QUELLE:
>>>>>

Traum und Alptraum: Der Kampf Martin Luther Kings und seiner rabbinischen Freunde für menschliche Freiheit und Würde

Ein hochinteressantes Thema, das eher selten auf der Agenda zu finden ist, wurde jetzt in der Trinitatiskirche verhandelt. „Traum und Alptraum: Der Kampf Martin Luther Kings und seiner rabbinischen Freunde für menschliche Freiheit und Würde“, lautete die Überschrift, unter der die Melanchthon-Akademie in die Trinitatiskirche eingeladen hatte. Die Veranstaltung war Teil der Reihe „Offene Gesellschaft?!? Wie wollen wir in Zukunft in Verschiedenheit zusammenleben?“ Nachdem Dr. Martin Bock, Leiter der Melanchthon-Akademie, und Dorothee Schaper, die Gäste begrüßt hatten, referierte Marten Marquardt, Bocks Vorgänger als Akademie-Leiter. „Es geht im Folgenden nicht um eine Relativierung deutscher Schuld an der Schoah“, erklärte der, um Missverständnissen vorzubeugen. Es gehe um die Erweiterung der Perspektive, um ein weiteres Motiv der europäischen, der westlichen Zivilisationsmisere, die Marquardt mit den Schlagworten „Arbeit und Vernichtung“ verband.

<<<<<

GESAMMELTE DATEN:
>>>>>

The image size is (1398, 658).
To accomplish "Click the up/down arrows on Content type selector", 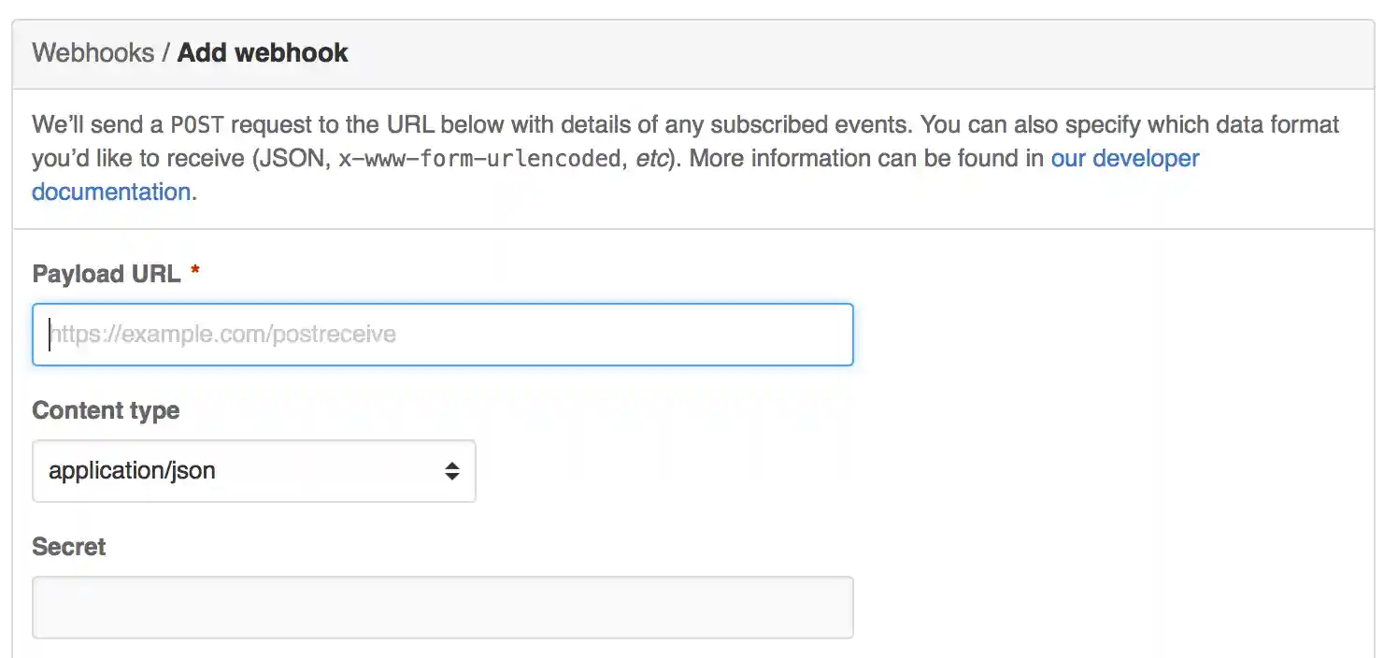I will click(452, 471).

<<<<<

HERAUSFORDERUNGEN:
1. Wer hielt laut der Quelle den Vortrag in der Trinitatiskirche?
2. Zählen Sie alle Personen auf, die in der Quelle mit Namen genannt werden.

DIE LÖSUNGEN:
1. Marten Marquardt, der Vorgänger von Dr. Martin Bock als Leiter der Melanchthon-Akademie.

2. Martin Luther King, Dr. Martin Bock, Dorothee Schaper, Marten Marquardt